SHORT PROBLEM A:
In the stock-returns notebook below, shorten the paragraph beginning "Before diving into indicators" while keeping its main facts.
SHORT PROBLEM B:
Go on with the stock-returns notebook below, starting after its final line.

Hint: Use boolean indexing — df[df['column'] < value]
# TO-DO: Find days with unusually low volume
low_volume_days = aapl[aapl['Volume'] < ...]
print(f"Days with volume below 1,000,000: {len(low_volume_days)}")
low_volume_days[['Close', 'Volume']].head(10)
Question 2: Why might some trading days have very low volume? What could cause this in the real stock market?
Type your answer here, replacing this text.
3. Calculating Daily Returns¶
Before diving into indicators, let’s compute daily returns — the percentage change in closing price from one day to the next. This is a fundamental measure in finance.
In Excel, you’d write a formula like =(B3-B2)/B2 and drag it down. In pandas, one method call handles the entire column.
# Run this cell — calculate daily returns
aapl['Daily_Return'] = aapl['Close'].pct_change() * 100 # as percentage
print("=== Daily Returns (%) ===")
print(aapl[['Close', 'Daily_Return']].tail(10).to_string())
print(f"\nAverage daily return: {aapl['Daily_Return'].mean():.4f}%")
print(f"Std dev of daily returns: {aapl['Daily_Return'].std():.4f}%")
print(f"Best single day: {aapl['Daily_Return'].max():.2f}%")
print(f"Worst single day: {aapl['Daily_Return'].min():.2f}%")
=== Daily Returns (%) ===
Price Close Daily_Return
Ticker AAPL
Date
2026-02-12 261.730011 -4.998181
2026-02-13 255.779999 -2.273340
2026-02-17 263.880005 3.166786
2026-02-18 264.350006 0.178112
2026-02-19 260.579987 -1.426147
2026-02-20 264.579987 1.535037
2026-02-23 266.179993 0.604734
2026-02-24 272.140015 2.239095
2026-02-25 274.230011 0.767986
2026-02-26 272.950012 -0.466761
Average daily return: 0.0777%
Std dev of daily returns: 1.7417%
Best single day: 15.33%
Worst single day: -9.25%
# Run this cell — visualize the distribution of daily returns
fig, axes = plt.subplots(1, 2, figsize=(14, 5))

PROVIDED MATERIAL:
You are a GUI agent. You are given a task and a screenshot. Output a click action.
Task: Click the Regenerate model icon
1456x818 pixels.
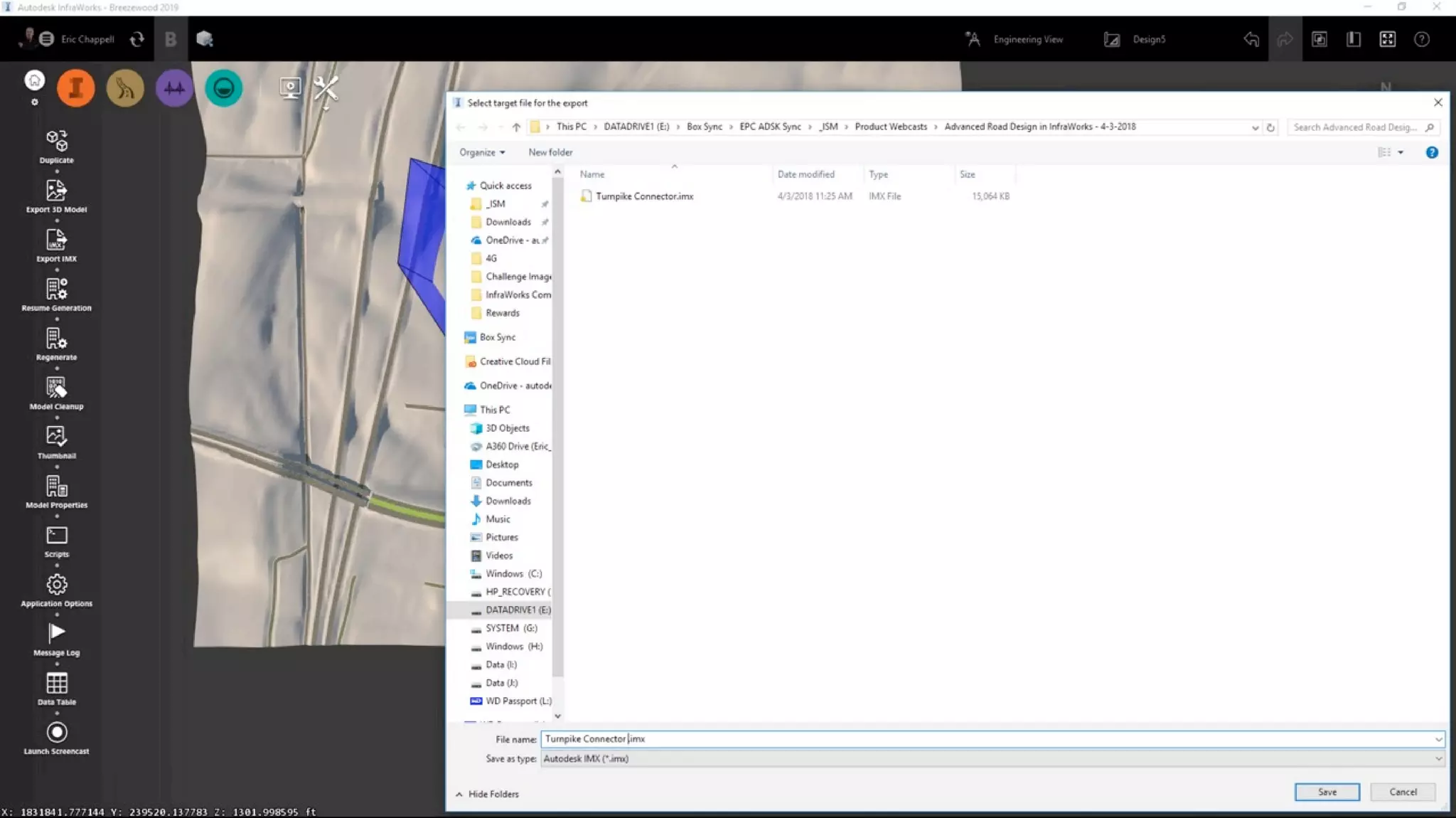tap(56, 339)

EXERCISE OUTPUT A:
Before turning to indicators, compute daily returns, the percentage change in closing price from one day to the next and a basic measure in finance.

EXERCISE OUTPUT B:
# Histogram
axes[0].hist(aapl['Daily_Return'].dropna(), bins=80, color='steelblue', edgecolor='white', alpha=0.8)
axes[0].axvline(x=0, color='red', linestyle='--', linewidth=1)
axes[0].set_title('Distribution of Daily Returns', fontsize=14, fontweight='bold')
axes[0].set_xlabel('Daily Return (%)')
axes[0].set_ylabel('Frequency')
# Time series
axes[1].plot(aapl.index, aapl['Daily_Return'], color='steelblue', linewidth=0.5, alpha=0.7)
axes[1].axhline(y=0, color='red', linestyle='--', linewidth=1)
axes[1].set_title('Daily Returns Over Time', fontsize=14, fontweight='bold')
axes[1].set_xlabel('Date')
axes[1].set_ylabel('Daily Return (%)')
plt.tight_layout()
plt.show()

Question 3: Looking at the histogram, does the distribution of daily returns look symmetric? What does the shape of this distribution tell you about how stock prices move?
Type your answer here, replacing this text.
4. Moving Averages (MA)¶
A moving average smooths out daily price fluctuations to reveal the underlying trend. It’s one of the most widely used tools in technical analysis.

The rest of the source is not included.